Heute empfängt Besucher über dem Eingang des Haupthauses ein Schild mit der Aufschrift KWW – Kunst-Wasser-Werk. Auf dem Gelände stehen Kunstobjekte und Skulpturen, in den Gebäuden haben sich Künstler Ateliers und Werkstätten eingerichtet. Sie alle gehören zum Verein „Kunst-Wasser-Werk“, der die alten Gebäude mit Leben und mit Werken füllt. Für Hugo Klöbzig ist das Projekt längst so etwas wie ein Baby. Eins, das zwei Väter hat. Der andere heißt Jørn Mortensen, ist Maler und Nachbar von Klöbzig. „Vor zwei Jahren klagte er darüber, nicht genügend Platz für seine Arbeiten zu haben“, erinnert sich der Initiator, dem sofort das Wasserwerk einfiel. Mit seinem Nachbarn besichtigte er das leer stehende Gebäude und die Entscheidung kam schnell: „Wir sagten uns, dass wir zu zweit bekloppt genug sein müssten, um das auf die Hörner zu nehmen“, so Klöbzig.
Zusammen mit Mortensen suchte und fand er Mitstreiter für das Projekt, das seit diesem Jahr richtig Fahrt aufnimmt. Der Maler war der Erste, der ein Atelier bezog. Weitere Künstler folgten und begannen, die Gebäude in Eigeninitiative wieder herzurichten und dabei den Charme des alten Industriegeländes zu erhalten. 1889 – diese Jahreszahl prangt über der Eingangstür des denkmalgeschützten Haupthauses. Damals, Ende des 19. Jahrhunderts, waren der Bau einer zentralen Wasserversorgung und Kanalisation wichtige Voraussetzungen für die weitere Entwicklung der Stadt. Mit wachsender Einwohnerzahl brauchten immer mehr Schweriner ausreichend Wasser. Auch die Hygiene war eine wichtige Frage, denn mit vielen Menschen auf engem Raum wuchs die Seuchengefahr durch schlechtes Trinkwasser. So entschloss sich der Schweriner Magistrat zum Bau des Wasserwerks in Neumühle, zu dem auch der Wasserturm auf dem Weinberg gehört. Für die Anlage erwarb die Stadt ein Mühlengehöft und begann 1887 mit dem Bau der Funktionsgebäude und des Rohrleitungsnetzes. Als 1890 das Wasserwerk seinen Betrieb aufnahm, war es für den Bedarf von vier Millionen Litern Wasser täglich konzipiert. Zugrunde gelegt wurde damals eine Einwohnerzahl von 40.000, der Wasserbedarf pro Einwohner war mit 100 Liter veranschlagt.

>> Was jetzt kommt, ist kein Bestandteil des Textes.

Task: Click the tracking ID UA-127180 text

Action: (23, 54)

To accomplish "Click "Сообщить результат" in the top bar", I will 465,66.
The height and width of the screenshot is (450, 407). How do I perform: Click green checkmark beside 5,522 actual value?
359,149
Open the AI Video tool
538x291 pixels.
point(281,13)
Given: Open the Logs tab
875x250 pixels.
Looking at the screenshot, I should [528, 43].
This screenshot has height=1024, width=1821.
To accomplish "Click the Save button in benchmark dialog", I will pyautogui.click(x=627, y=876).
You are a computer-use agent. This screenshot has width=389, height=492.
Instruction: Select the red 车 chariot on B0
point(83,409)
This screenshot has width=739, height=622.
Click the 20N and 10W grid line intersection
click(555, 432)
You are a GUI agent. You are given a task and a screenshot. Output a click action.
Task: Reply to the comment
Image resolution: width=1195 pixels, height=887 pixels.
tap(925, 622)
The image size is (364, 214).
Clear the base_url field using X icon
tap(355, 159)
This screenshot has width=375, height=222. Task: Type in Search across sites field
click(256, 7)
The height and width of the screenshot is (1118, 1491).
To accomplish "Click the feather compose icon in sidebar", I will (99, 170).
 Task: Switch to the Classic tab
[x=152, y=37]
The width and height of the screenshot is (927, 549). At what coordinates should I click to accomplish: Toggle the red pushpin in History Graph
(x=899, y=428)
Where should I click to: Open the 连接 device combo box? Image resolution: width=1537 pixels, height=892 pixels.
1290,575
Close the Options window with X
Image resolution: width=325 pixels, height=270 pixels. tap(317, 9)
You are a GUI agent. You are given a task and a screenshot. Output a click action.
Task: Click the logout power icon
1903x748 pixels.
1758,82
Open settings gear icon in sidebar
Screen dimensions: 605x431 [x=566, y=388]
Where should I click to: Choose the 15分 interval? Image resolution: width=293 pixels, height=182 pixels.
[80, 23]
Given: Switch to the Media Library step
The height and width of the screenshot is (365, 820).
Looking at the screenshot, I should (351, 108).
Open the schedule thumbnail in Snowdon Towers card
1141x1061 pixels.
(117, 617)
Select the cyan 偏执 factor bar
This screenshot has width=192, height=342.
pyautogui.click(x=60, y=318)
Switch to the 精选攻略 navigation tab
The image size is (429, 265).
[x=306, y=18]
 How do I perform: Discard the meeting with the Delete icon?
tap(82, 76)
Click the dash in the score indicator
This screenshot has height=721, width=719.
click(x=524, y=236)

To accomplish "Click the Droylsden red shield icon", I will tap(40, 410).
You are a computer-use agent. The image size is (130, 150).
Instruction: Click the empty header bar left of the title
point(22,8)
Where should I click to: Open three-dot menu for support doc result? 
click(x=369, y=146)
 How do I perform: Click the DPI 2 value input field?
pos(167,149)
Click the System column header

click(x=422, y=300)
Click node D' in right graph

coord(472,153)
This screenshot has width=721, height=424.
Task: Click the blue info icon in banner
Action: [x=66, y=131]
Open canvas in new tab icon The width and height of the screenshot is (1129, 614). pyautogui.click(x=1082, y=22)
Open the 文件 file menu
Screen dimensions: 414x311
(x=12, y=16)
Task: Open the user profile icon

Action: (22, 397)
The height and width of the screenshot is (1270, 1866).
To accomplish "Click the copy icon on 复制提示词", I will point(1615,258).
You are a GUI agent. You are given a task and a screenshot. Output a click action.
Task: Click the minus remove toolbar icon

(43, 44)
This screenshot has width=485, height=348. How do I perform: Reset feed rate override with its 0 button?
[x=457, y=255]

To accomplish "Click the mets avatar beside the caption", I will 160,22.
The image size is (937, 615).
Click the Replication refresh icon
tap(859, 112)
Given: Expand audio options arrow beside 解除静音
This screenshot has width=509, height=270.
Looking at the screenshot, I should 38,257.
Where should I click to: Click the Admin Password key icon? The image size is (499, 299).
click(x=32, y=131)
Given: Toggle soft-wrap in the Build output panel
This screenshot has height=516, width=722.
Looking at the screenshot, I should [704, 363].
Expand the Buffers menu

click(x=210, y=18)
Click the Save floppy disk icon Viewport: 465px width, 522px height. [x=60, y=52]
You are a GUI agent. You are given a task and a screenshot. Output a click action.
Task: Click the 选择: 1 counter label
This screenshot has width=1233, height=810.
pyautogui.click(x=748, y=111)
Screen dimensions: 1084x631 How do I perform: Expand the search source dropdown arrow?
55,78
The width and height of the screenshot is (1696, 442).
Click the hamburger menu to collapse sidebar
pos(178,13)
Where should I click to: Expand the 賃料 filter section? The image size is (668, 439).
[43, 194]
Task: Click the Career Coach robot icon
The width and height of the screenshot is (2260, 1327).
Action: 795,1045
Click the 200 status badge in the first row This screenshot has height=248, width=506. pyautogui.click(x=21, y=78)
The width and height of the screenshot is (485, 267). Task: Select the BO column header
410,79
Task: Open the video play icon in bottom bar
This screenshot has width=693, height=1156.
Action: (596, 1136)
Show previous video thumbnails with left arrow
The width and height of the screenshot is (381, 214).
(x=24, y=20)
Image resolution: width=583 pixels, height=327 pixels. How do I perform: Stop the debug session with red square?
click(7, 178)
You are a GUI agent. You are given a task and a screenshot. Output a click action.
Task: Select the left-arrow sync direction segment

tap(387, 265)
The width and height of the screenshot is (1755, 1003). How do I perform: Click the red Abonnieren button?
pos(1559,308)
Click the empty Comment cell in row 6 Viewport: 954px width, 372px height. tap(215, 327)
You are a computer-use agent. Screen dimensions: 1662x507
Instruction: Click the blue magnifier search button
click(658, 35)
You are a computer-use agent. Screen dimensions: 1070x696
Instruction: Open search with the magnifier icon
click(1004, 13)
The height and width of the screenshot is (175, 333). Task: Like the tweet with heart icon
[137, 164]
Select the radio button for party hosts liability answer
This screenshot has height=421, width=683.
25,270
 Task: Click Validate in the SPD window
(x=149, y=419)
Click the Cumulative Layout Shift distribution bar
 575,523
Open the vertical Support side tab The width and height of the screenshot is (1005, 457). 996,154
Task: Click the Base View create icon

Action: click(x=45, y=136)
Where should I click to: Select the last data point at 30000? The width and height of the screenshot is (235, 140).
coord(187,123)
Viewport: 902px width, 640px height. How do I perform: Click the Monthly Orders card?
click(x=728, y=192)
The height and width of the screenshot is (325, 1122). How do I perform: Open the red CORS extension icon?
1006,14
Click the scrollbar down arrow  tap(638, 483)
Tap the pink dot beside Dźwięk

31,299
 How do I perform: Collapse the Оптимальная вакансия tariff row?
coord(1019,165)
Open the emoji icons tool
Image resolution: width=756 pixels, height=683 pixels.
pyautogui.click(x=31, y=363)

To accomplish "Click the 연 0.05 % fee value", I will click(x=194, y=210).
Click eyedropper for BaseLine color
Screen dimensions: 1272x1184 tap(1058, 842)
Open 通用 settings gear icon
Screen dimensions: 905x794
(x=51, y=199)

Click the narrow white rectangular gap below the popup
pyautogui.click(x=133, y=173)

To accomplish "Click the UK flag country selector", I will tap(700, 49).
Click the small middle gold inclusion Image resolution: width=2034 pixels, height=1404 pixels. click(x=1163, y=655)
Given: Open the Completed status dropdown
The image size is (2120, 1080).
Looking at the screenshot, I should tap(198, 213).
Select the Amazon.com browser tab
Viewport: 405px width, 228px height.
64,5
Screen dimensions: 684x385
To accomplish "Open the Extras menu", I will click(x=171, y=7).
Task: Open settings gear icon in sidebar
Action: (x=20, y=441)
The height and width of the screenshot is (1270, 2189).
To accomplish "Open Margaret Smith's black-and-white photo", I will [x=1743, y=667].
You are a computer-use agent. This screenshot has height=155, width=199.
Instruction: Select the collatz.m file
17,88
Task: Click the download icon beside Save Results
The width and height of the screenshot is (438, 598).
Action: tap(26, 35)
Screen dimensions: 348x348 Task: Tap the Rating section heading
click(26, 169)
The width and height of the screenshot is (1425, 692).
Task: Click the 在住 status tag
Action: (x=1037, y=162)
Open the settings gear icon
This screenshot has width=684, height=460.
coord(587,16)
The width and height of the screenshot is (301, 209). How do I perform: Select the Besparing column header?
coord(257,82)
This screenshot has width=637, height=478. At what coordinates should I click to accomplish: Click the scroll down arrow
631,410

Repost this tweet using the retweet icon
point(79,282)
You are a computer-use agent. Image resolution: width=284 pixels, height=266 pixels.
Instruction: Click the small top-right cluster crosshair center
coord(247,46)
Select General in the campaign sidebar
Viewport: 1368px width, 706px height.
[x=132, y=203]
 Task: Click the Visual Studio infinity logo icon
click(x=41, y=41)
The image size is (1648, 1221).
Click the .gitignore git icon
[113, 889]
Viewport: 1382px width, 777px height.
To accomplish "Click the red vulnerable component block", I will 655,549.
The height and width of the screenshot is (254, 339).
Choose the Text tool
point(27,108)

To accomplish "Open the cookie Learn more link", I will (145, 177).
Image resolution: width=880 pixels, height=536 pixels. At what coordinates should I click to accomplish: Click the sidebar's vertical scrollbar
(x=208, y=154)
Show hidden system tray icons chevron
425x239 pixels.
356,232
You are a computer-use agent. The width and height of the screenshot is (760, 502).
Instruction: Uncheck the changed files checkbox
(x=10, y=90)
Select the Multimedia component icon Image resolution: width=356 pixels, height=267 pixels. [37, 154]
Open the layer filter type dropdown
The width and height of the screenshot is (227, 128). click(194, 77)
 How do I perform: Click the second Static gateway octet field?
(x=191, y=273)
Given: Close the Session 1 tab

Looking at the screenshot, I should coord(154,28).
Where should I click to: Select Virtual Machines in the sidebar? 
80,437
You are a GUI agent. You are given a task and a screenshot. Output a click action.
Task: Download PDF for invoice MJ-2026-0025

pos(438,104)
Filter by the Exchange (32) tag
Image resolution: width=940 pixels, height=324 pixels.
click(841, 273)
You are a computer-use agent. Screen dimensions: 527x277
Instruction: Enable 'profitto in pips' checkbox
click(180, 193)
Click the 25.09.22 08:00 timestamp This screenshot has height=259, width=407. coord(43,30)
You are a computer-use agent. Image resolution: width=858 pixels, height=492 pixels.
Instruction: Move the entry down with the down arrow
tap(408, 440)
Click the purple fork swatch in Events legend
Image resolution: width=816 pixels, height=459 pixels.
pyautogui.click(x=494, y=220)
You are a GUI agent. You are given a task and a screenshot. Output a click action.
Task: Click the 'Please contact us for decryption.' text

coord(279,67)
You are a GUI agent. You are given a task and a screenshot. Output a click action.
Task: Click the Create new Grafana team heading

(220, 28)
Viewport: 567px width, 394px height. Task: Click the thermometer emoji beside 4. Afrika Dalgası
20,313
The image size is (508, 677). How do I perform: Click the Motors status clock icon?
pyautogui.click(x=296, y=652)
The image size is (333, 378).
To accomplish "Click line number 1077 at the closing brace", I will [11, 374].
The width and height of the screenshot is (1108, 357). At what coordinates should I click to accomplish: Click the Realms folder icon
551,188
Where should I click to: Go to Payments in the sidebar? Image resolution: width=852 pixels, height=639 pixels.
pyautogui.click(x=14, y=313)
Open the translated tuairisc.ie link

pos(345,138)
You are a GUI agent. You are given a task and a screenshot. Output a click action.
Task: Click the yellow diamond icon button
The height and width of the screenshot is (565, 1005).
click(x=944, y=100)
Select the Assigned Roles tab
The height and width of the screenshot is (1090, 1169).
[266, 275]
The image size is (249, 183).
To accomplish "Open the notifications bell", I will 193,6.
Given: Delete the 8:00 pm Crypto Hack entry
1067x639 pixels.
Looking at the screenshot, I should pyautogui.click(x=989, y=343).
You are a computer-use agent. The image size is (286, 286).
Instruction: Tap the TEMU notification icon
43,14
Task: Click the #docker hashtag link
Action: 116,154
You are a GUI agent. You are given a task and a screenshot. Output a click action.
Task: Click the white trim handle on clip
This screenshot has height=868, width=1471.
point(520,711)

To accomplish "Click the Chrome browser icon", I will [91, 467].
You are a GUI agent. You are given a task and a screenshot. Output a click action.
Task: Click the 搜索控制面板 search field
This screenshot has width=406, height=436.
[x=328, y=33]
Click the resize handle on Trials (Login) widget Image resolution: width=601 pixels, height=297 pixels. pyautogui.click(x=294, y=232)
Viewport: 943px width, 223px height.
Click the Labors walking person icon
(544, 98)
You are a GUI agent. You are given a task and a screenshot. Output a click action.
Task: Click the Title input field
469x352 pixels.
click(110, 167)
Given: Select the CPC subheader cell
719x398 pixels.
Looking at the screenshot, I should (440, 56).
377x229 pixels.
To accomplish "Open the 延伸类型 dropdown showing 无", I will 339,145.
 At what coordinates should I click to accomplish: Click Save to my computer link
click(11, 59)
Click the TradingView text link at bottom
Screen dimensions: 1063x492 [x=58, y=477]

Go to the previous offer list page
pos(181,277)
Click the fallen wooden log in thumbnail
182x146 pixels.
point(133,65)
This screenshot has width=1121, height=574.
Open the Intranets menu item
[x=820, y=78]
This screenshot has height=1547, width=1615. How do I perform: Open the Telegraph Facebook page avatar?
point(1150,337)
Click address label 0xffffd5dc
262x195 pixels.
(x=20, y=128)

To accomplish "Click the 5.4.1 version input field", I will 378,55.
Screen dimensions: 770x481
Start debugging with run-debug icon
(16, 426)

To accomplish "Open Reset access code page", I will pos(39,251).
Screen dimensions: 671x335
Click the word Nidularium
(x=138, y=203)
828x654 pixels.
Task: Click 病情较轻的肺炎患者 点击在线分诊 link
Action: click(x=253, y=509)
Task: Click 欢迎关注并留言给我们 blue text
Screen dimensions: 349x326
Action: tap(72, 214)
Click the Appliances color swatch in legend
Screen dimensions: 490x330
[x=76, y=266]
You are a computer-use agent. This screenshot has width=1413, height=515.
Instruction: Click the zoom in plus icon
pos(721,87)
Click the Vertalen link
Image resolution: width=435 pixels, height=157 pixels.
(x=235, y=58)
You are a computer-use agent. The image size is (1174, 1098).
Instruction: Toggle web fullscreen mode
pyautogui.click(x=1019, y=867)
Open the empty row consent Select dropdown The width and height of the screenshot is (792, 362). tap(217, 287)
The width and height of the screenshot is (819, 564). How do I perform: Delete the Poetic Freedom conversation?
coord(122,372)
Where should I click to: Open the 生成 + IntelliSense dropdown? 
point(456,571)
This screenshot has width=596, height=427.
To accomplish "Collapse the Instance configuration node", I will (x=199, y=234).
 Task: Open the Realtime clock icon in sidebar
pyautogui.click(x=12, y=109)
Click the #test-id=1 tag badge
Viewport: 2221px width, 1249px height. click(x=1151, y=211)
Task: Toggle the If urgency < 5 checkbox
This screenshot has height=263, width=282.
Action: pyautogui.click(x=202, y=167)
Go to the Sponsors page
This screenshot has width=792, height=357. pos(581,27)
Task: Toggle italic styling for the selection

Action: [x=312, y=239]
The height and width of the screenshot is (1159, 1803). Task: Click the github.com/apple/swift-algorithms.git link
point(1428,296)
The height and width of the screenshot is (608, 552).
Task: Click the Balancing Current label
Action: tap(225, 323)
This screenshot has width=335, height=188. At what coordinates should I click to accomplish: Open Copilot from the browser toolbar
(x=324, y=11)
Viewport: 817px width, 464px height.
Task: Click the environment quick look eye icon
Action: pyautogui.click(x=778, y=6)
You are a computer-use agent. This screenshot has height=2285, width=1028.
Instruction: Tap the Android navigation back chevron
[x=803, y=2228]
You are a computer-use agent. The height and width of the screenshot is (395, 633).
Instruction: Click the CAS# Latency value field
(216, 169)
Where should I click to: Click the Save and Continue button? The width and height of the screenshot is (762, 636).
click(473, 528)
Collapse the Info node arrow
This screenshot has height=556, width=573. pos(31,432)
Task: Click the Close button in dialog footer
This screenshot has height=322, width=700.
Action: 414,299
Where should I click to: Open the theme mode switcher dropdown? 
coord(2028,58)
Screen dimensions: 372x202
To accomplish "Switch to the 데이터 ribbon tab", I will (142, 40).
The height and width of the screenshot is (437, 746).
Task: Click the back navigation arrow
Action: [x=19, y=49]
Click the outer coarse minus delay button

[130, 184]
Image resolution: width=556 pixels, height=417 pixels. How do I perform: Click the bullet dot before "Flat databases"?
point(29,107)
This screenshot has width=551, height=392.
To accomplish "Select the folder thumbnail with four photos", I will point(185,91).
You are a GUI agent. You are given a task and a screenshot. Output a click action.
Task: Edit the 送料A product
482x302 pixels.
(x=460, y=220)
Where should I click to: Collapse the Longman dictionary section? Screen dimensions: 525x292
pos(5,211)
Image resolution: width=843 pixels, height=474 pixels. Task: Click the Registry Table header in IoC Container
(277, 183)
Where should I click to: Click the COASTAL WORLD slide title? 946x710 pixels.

Imposant ist das Ziegelgebäude des Maschinenhauses mit dem aufwändig verzierten Giebel. Hugo Klöbzig wundert sich nicht, dass dem Wasser nicht einfach nur ein Funktionalgebäude errichtet wurde. „Wasser ist unser wichtigstes Nahrungsmittel. Diese Bedeutung spiegelt sich auch in dem repräsentativen Bau wider“, ist er überzeugt. Die Farbe des Backsteins zieht sich inzwischen wie ein roter Faden auch durch das Innere des Hauses. Rot gestrichene Türen sind die Eingangstore in die verschiedenen Ateliers. Daneben gibt es Galerieräume, in denen Künstler abwechselnd ausstellen. „Allerdings unterscheiden wir uns von anderen Kunstvereinen dadurch, dass die Künstler hier auch arbeiten“, sagt Klöbzig. 15 Künstler gehören inzwischen zum Verein. Unter ihnen sind Nando und Annett Kallweit, die in dem Kunst-Wasser-Werk ein enormes Potenzial sehen. Holzbildhauer Nando Kallweit hat hier in diesem Jahr bereits sehr erfolgreich eine Ausstellung gezeigt.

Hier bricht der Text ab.